## HOW TO COMPLETE THIS TASK
An exact reproduction of all the entries is what the answer must contain.

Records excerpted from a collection
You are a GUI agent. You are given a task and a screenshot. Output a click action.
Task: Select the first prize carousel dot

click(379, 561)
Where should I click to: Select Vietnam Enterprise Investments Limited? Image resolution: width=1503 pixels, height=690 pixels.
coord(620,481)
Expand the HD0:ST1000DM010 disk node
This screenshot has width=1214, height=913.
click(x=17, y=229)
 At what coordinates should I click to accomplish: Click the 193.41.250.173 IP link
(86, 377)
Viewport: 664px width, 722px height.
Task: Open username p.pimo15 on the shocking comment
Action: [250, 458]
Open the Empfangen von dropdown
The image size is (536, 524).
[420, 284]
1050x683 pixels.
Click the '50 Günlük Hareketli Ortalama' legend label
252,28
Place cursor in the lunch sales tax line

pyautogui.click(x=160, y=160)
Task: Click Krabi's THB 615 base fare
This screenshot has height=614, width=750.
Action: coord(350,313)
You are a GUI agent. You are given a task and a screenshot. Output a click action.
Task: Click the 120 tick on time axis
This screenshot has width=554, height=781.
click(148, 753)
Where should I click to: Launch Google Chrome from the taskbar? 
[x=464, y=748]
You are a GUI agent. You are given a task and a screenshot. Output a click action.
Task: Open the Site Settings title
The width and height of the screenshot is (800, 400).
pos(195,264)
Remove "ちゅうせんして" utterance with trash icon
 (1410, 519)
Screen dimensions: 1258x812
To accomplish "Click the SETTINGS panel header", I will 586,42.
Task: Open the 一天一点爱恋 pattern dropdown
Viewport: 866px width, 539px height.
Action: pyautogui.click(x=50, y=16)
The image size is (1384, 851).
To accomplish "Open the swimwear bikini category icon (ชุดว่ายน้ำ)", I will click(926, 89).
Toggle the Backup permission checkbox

## ANSWER BELOW
You are a GUI agent. You are given a task and a screenshot. Output a click action.
Task: Select the first prize carousel dot

click(379, 561)
Where should I click to: Select Vietnam Enterprise Investments Limited? Image resolution: width=1503 pixels, height=690 pixels.
coord(620,481)
Expand the HD0:ST1000DM010 disk node
This screenshot has width=1214, height=913.
click(x=17, y=229)
 At what coordinates should I click to accomplish: Click the 193.41.250.173 IP link
(86, 377)
Viewport: 664px width, 722px height.
Task: Open username p.pimo15 on the shocking comment
Action: [250, 458]
Open the Empfangen von dropdown
The image size is (536, 524).
[420, 284]
1050x683 pixels.
Click the '50 Günlük Hareketli Ortalama' legend label
252,28
Place cursor in the lunch sales tax line

pyautogui.click(x=160, y=160)
Task: Click Krabi's THB 615 base fare
This screenshot has height=614, width=750.
Action: coord(350,313)
You are a GUI agent. You are given a task and a screenshot. Output a click action.
Task: Click the 120 tick on time axis
This screenshot has width=554, height=781.
click(148, 753)
Where should I click to: Launch Google Chrome from the taskbar? 
[x=464, y=748]
You are a GUI agent. You are given a task and a screenshot. Output a click action.
Task: Open the Site Settings title
The width and height of the screenshot is (800, 400).
pos(195,264)
Remove "ちゅうせんして" utterance with trash icon
 (1410, 519)
Screen dimensions: 1258x812
To accomplish "Click the SETTINGS panel header", I will 586,42.
Task: Open the 一天一点爱恋 pattern dropdown
Viewport: 866px width, 539px height.
Action: pyautogui.click(x=50, y=16)
The image size is (1384, 851).
To accomplish "Open the swimwear bikini category icon (ชุดว่ายน้ำ)", I will click(926, 89).
Toggle the Backup permission checkbox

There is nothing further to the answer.